Collision theory
The collision theory, or also called collision theory, is a simple mechanical theory for the course of chemical reactions. It is assumed that for a reaction to take place, a collision between the two reaction partners, in which a certain so-called threshold energy must be exceeded along the internuclear axis connection. For a simple bimolecular reaction of the type A B → P can create the following rate law:
The square brackets to indicate that one must consider the concentrations of the reacting substances. The collision theory now deals with the calculation of the factor k (impact factor).
This requires the collision density, ie the number of collisions between A and B per unit time and unit volume.
Here σ is the collision cross section of the diameter of the particles, μ is the reduced mass of particles A and B, and NA is the Avogadro constant that specifies the number of particles in a mole.
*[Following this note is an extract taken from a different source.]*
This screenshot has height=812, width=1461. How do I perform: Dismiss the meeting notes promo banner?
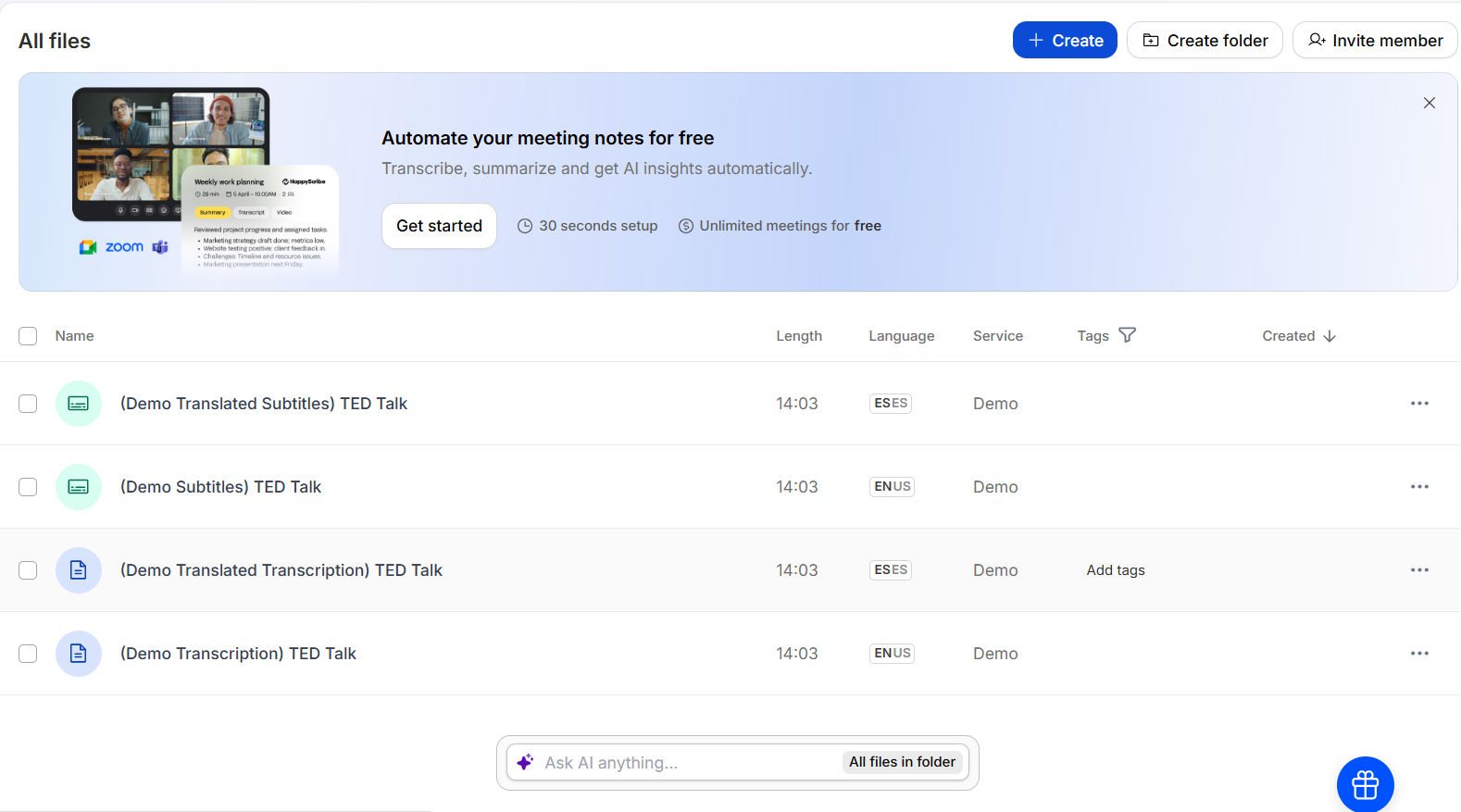click(x=1429, y=103)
The collision theory now is the change in concentration of A together with a factor for the probability of a successful response. In the factor EA is the activation energy, R is the gas constant and T is the temperature in Kelvin.
If at this point both equations together, we obtain the following equation:
In simple terms, this is now put in the form of an Arrhenius equation:
The collision theory provides for simple gas phase reactions between spherical ion usable values for topologically complex systems it is unusable. The values are the poorer, the more the shape deviates of the reactants from the ideal spherical shape. Empirically, one can address this need that you extended the equation to a so-called steric factor P:
P is less than 1 in order to calculate for most molecules several orders of magnitude reasonable values for P in theory, must be resorted to more complicated theories such as the theory of the transition state.